Monday is McCully's last day in the job before handing over to Gerry Brownlee.

He laughs at a suggestion that Ministry of Foreign Affairs and Trade (MFAT) might actually start to appreciate him once staff have to deal with the famously sensitive Brownlee.

"I rather hope there are people in the ministry who appreciate me anyway," he says in an exit interview with the Herald.

He says there should be a healthy tension between officials and ministers.

"Officials are there to try and advance the agenda of the country and the Government of the day and that sometimes brings them into conflict with ministers who have got a view about where policy should go or how much time should be wasted before you get to a particular objective.

"I think you always should expect to see a healthy tension between elected ministers and officials."

That said, in his experience in the ministry with Brook Barrington as chief executive there had been "an extremely healthy chemistry where there is a respect for professional privileges and prerogatives of each and we get on and get the job done".

One of the great privileges of the job had been to see how well some ambassadors represented New Zealand in difficult places overseas.

"I think the ministry should be very proud of its capacities and achievements."

At a farewell function at MFAT last week, he was presented with a montage of photos of himself in various countries visited with an inscription: "For a minister who worked to change the world the better."

It may take pride of place in his backbencher's office, perhaps over the current picture, a portrait of McCully in sand presented during a trip to Vietnam several years ago.

He gave his own assessment of his term as Foreign Minister in a recent speech to the Institute of International Affairs in Wellington, but made no mention of the two biggest controversies: a deal to fund an agrihub he got through Cabinet to repair what he calls a "poisoned" relationship he inherited with Saudi Arabia; and Israel's recall of its ambassador after New Zealand co-sponsored a Security Council resolution condemning Israel's continued settlements in the West Bank for undermining the two-state solution.

He remains circumspect on both.

He would not comment on a suggestion that Israel is waiting for him to depart before making any attempt to restore relations.

Nor would he give any details about the blasting he got from Israeli Prime Minister Benjamin Netanyahu in which the Prime Minister reportedly warned McCully it would be a "declaration of war" if he proceeded.

"I don't intend to confirm or deny [that]," he said.

"It was a very memorable and very challenging conversation."

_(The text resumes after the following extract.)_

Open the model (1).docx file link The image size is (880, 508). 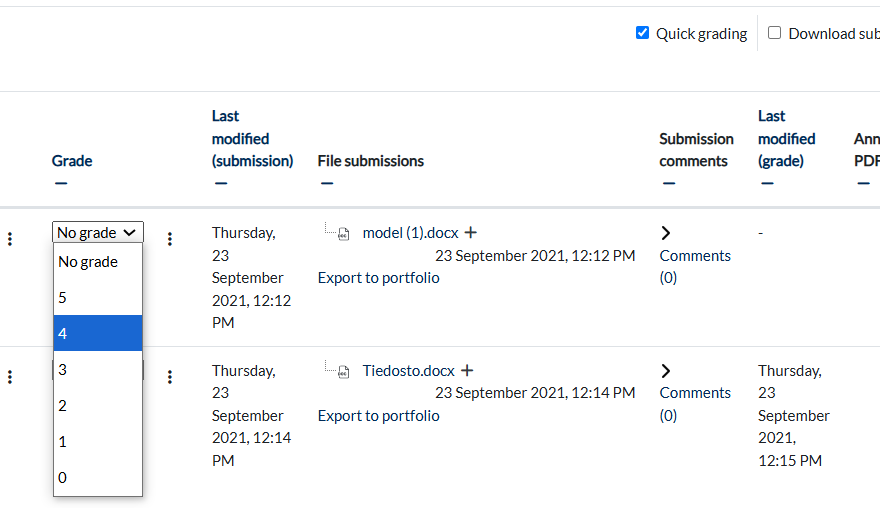pyautogui.click(x=410, y=233)
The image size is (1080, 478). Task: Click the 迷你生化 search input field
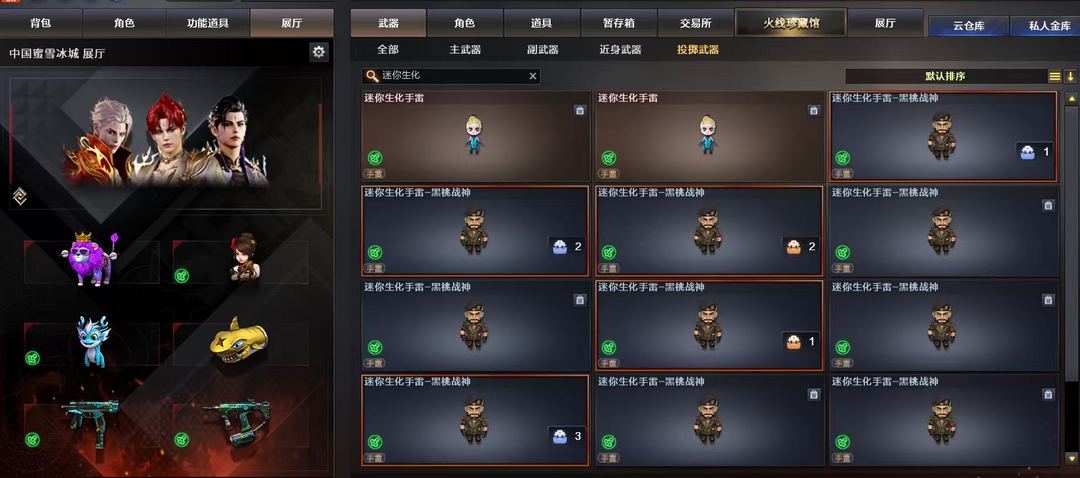pyautogui.click(x=451, y=76)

On the Saudi deal, he acknowledged he could have done things better but said the free trade agreement with the Gulf states that had stalled would be signed soon, and he hoped he would get some credit.

"I was travelling around the world more than half the time, working very hard. If there were shortcomings of a cabinet process or a cabinet paper process, it would hardly be surprising but we did the best job we could and we certainly got the result we wanted."

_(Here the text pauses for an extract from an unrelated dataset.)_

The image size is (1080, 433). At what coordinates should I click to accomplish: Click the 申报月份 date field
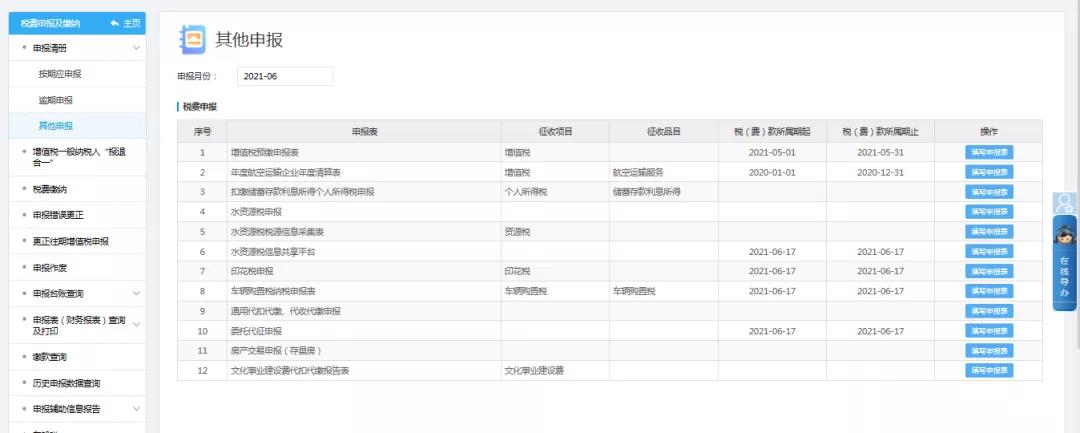[x=284, y=76]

He listed his three career highlights as winning a seat on the UN Security Council with 75 per cent backing of UN countries; rebuilding trust and confidence with the United States to the point that it would feel confident about sending a ship to NZ - it has sent two; and putting more focus on the Pacific.

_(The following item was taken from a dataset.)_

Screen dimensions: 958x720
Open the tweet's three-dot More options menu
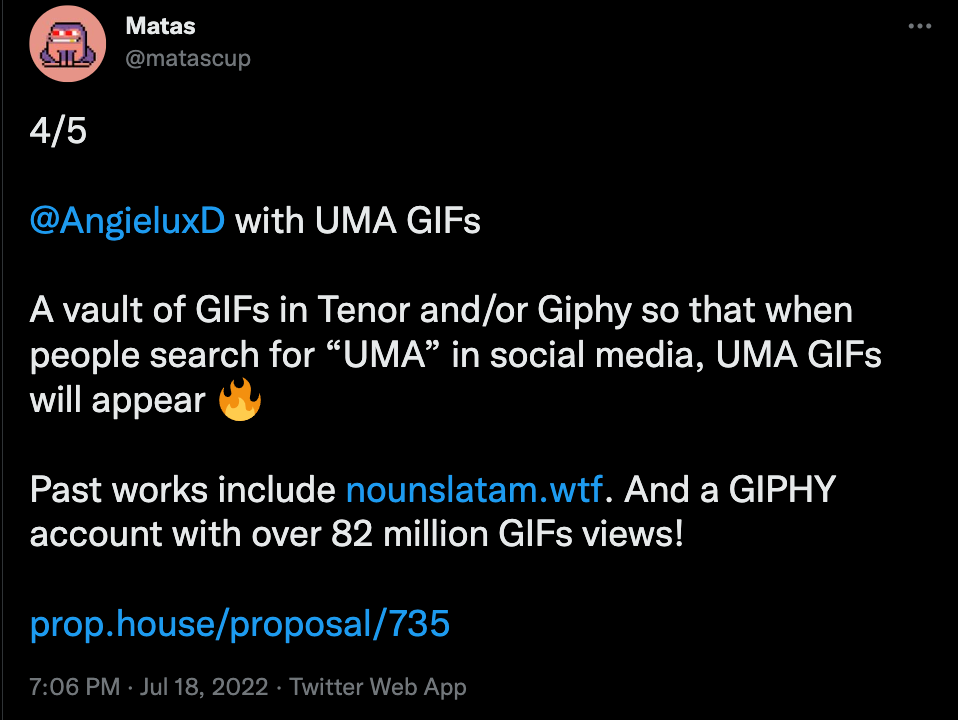919,26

McCully said the physical demands of the job through constant travel were tough, although he was not complaining. It was a reality.

"Whether you like it or not, the foreign policy world is one where the currency is the official meeting and the official visit and you have to go. You have to be prepared to invest in the relationships and then you get to pick up the phone."

But it meant he was often jet-lagged at the moment he was about to deliver a big speech or have an important meeting.

"You live in absolute fear of making mistakes, when your mind is just not working as sharply as you would want.

"That has been an abiding fear over eight and a half years, that just with the tiredness and the jet-lag that you'll be asked the wrong question at the wrong moment or you'll say the wrong thing.

"You have got to try and manage yourself so you minimise that risk and I've worked very hard to do that."

When he leaves Parliament after the election, he will make himself available to the next Government if it wishes to use the skills and contacts he has built up.

But he does not want a job, and he definitely doe not want a job as a diplomat.

"I've never wanted to be a diplomat. I've constantly been astonished that people speculate that I might, having been Minister of Foreign Affairs, become an ambassador, working for the ministry that I have been minister for. It has never ever been on my mind.

"For a start I want to live in New Zealand."

He is going to have a break but he wants to learn golf, resume flying lessons and see more of his family which includes a 2-year-old grandson.

"I'm going to have a lot more time for personal family things but I'm not going to become a hermit. I'm 64. I've got a few kilometres on the clock but I think the machinery is good for a few kilometres yet ... and hopefully using some of the skills and some of the relationships I built up."